By on February 10, 2016
An artist’s rendering of the proposed use for Akron’s Westview Golf Course. Handi*Vangelism Ministries International plans to develop a property for people with special needs and disabilities, and their families.

An artist’s rendering of the proposed use for Akron’s Westview Golf Course. Handi*Vangelism Ministries International plans to develop a property for people with special needs and disabilities, and their families.

A plan to change Akron’s Westview Golf Course from one kind of green space to another was unveiled Monday night at Akron Borough Council’s regular monthly meeting.

Handi*Vangelism Ministries International presented their proposal to develop a facility that would consolidate their ministry to people with special needs and disabilities from two locations into one.

HVMI was founded in 1973 by Tim Sheetz, who serves today as the organization’s executive director. His wife Kathy is executive secretary. The couple live on Heritage Road in a property that adjoins the golf course.

HVMI’s attorney, Robert Weaver, of Lancaster, explained to council and a packed meeting room, what the organization would like to do with the property. Over the summer, HVMI hosts camps for special needs children. Each camp runs for five days and four nights and includes from 20 to 35 children. The children receive one-on-one counseling while they are at the camp.

Although summer is the busiest time for HVMI, there are programs throughout the year.
“In addition to the summer camps,” Tim Sheetz told council, “we have weekend retreats for the summer campers.

We also want to have a getaway area for parents who have lost a child. This is a no-cost getaway for people who need help, solace, comfort. That’s part of our ministry.”

Weaver contrasted the HVMI proposal to developing the tract as a residential development.

“The property is probably not realistic for residential,” he said. “A substantial portion of the property is now on floodplain. And the property drops off substantially towards the Cocalico Creek.”

He added that the current Westview owner, Robert Seidel, is looking to sell the property because he wants to retire. Par-three golf courses aren’t as profitable as they were at one time, so in order to sell it, it would have to have a change in use.
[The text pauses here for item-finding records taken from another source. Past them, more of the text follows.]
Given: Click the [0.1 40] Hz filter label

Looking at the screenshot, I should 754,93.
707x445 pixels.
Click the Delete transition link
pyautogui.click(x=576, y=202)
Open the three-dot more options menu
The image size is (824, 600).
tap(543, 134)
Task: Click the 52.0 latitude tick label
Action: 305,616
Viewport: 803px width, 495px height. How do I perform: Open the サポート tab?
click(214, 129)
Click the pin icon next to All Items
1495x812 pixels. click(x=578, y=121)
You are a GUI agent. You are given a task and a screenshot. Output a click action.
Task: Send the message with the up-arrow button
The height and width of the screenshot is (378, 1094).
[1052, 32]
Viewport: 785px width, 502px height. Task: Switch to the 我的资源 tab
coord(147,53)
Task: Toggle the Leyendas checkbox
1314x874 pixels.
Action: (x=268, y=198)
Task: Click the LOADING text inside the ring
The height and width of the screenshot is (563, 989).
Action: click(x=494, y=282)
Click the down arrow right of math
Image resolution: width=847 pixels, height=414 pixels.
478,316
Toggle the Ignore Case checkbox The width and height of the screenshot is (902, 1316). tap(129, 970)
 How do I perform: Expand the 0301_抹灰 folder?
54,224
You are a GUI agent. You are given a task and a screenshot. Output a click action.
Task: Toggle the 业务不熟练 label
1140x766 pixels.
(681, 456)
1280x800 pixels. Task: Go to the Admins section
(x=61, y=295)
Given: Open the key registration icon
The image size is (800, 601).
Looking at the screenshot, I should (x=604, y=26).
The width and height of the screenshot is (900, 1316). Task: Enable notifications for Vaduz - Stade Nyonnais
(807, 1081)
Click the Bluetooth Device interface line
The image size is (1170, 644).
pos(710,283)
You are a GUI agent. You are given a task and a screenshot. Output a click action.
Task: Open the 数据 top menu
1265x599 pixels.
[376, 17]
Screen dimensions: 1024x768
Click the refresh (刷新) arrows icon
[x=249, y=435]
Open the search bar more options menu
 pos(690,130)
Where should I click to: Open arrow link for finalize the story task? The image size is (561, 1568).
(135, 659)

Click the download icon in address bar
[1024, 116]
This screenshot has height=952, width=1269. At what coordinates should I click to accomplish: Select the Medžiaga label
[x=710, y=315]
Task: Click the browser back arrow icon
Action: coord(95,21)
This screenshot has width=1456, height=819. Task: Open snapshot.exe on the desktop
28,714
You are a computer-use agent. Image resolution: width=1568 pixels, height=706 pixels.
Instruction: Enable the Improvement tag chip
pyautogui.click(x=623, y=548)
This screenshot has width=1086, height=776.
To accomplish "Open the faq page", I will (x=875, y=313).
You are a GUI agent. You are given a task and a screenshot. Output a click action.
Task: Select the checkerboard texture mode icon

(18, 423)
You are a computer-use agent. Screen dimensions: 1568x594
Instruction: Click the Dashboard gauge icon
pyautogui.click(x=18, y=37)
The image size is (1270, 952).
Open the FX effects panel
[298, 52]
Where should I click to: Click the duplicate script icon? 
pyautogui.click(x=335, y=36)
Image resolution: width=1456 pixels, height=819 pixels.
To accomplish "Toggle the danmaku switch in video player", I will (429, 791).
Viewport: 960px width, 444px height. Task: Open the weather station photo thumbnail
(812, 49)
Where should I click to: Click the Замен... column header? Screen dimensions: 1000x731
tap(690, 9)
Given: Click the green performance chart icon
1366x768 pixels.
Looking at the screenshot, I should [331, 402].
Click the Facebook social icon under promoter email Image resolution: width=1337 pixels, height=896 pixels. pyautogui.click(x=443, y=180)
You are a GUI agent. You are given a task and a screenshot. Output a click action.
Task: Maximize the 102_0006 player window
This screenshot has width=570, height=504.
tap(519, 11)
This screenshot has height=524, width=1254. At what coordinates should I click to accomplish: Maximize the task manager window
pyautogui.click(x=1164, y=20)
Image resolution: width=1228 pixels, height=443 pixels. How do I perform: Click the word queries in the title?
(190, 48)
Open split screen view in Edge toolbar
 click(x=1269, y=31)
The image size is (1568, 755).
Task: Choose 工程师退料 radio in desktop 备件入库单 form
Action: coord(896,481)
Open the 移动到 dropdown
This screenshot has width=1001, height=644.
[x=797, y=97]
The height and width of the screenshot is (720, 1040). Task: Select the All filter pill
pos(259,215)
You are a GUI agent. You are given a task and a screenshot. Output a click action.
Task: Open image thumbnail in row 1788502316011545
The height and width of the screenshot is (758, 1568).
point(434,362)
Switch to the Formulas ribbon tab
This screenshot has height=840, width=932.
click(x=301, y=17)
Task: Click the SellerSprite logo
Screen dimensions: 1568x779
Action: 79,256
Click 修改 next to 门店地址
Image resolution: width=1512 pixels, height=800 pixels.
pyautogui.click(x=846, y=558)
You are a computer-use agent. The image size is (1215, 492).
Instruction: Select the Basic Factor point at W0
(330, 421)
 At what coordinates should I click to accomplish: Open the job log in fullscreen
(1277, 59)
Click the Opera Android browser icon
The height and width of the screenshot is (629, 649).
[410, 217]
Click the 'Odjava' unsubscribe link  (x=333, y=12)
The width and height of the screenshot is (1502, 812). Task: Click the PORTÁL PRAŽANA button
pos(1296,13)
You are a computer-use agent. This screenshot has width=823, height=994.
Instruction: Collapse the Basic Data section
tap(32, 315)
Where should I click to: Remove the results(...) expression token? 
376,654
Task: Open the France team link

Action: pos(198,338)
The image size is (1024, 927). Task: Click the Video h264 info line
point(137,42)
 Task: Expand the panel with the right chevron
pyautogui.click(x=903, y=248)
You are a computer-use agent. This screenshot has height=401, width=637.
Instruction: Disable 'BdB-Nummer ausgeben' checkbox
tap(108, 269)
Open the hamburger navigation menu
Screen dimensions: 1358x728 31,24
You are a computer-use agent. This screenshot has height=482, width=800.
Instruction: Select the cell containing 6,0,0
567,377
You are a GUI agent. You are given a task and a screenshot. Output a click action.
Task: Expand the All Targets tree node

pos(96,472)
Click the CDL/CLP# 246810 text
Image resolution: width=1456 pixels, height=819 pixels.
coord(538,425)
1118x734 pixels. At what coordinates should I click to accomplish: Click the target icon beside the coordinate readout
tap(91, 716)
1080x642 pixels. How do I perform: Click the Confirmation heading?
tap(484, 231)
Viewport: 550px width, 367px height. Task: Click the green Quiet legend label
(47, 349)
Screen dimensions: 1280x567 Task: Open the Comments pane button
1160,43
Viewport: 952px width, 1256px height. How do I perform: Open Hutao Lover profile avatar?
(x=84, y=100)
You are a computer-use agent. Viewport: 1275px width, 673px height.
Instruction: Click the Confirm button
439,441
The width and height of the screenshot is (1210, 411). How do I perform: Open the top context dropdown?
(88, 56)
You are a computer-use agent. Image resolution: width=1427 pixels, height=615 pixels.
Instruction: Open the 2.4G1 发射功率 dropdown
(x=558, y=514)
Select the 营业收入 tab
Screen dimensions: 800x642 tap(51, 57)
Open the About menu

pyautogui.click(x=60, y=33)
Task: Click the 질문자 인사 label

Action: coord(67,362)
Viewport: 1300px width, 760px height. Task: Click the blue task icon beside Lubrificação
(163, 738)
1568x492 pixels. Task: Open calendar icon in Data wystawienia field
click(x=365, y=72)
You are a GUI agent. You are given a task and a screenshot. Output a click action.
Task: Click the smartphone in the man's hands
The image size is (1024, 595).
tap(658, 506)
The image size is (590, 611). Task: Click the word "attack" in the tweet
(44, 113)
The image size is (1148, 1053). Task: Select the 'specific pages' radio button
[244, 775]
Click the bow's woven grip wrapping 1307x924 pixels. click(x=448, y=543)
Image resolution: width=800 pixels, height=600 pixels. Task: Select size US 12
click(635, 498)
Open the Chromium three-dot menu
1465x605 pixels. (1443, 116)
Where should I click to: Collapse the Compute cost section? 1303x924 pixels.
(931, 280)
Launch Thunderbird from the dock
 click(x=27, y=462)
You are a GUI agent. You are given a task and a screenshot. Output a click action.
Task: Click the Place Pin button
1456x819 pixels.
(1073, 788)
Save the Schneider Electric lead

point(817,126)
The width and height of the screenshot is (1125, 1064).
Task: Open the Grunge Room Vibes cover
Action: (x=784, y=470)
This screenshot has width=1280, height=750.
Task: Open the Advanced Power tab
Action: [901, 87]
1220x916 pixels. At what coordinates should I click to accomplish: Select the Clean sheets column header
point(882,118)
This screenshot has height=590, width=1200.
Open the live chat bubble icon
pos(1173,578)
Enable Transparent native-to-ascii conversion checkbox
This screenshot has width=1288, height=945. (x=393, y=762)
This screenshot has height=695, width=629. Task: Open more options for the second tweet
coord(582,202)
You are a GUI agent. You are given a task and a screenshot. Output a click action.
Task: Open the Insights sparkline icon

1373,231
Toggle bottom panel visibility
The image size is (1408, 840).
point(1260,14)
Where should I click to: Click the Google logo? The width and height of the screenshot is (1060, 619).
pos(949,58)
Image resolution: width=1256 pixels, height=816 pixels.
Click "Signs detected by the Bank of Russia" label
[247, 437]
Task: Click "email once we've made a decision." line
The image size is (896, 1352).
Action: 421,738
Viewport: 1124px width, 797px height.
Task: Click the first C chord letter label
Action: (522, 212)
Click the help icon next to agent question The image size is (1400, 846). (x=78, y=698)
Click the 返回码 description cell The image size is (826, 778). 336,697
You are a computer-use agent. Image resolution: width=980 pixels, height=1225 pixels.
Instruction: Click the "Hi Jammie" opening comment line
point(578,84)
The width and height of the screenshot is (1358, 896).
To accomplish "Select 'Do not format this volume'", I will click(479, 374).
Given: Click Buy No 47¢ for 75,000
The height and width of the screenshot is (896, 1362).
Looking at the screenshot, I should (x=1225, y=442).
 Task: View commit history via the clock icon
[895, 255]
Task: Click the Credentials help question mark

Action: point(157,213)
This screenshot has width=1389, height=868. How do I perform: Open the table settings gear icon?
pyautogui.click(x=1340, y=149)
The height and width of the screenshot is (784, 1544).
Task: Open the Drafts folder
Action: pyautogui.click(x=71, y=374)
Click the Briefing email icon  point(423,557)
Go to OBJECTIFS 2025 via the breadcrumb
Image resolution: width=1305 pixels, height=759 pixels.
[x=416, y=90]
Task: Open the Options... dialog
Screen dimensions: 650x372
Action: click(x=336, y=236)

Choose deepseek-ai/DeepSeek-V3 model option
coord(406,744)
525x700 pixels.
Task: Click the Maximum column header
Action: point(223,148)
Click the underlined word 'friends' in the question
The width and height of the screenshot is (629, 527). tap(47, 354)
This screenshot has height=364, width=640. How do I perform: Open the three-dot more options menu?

HVMI would like to use the property both for its headquarters and for the work of its various ministries. They see a need for a one- or two-story headquarters building, a cabin for the overnight campers, a multi-purpose building, a pavilion and two or three houses for the permanent staff of counselors and people who would maintain the property.

Weaver said leaving most of the property in green space would be an advantage for the borough’s stormwater and runoff issues. And he frequently stressed that the sketch plan presented to council on Monday night was very preliminary.

The borough’s planning commission will meet at borough hall on Thursday at 6:30 p.m. to discuss the HVMI proposal among other issues.

Former council member Joyce Moyer was at the meeting and asked questions about traffic, HVMI’s tax-exempt status, and the roads indicated on the sketch plans.

Kyle Robinson, assistant to Tim Sheetz, said traffic shouldn’t be much of an issue. Day-to-day, only about a dozen people would be entering and leaving the property, and some of them share a ride. During camping season, parents drop their children off on Monday morning and pick them up Friday afternoon. He said it’s a quick process.

The roads on the sketch plan would be driveways maintained by HVMI staff.
Weaver addressed the tax-exempt issue by saying that very often non-profits do make payments in lieu of taxes to the municipalities in which they are located.

K. L. Shirk, the borough solicitor pointed out that discussions about such payments were part of the normal “horse trading” that revolves around zoning issues, but said approval or disapproval of the HVMI plan could not be contingent on whether or not the organization would offer to make such payments.

Westview currently pays about $1,100 a year in tax to the borough.

There seemed to be no serious objections to the HVMI proposal, but one Heritage Road resident made an impassioned speech in favor of it.

“My name is Tony Ice,” he said, “a resident of Heritage Road. I’m one of the properties that borders Westview. I’m at 24, and my mother’s property is at 18. We were one of the first properties in that development back in 1972.

“I’ve lived with the golf course for its many years. I went to school with Robin Seidel and I know of all the hard work that he and his father before him have put into the property, trying to keep it as green space, beautified with flowers, trees, green lawn, and a tremendous job of weed control.

“I can’t think of anybody I’d rather see there than HandiEvangelism. They recognize its value as green space, and being able to have a beautiful-looking property.

“I believe, if you’ll accept my expression, that God has had his hand in this whole works. And I am glad to see this going forward. I’ve seen and heard some things that I believe are the hand of God moving.

“I would hope that the hearts and minds of council are open and will listen to that tiny voice that directs you. I would ask for your blessings in this project going forward.”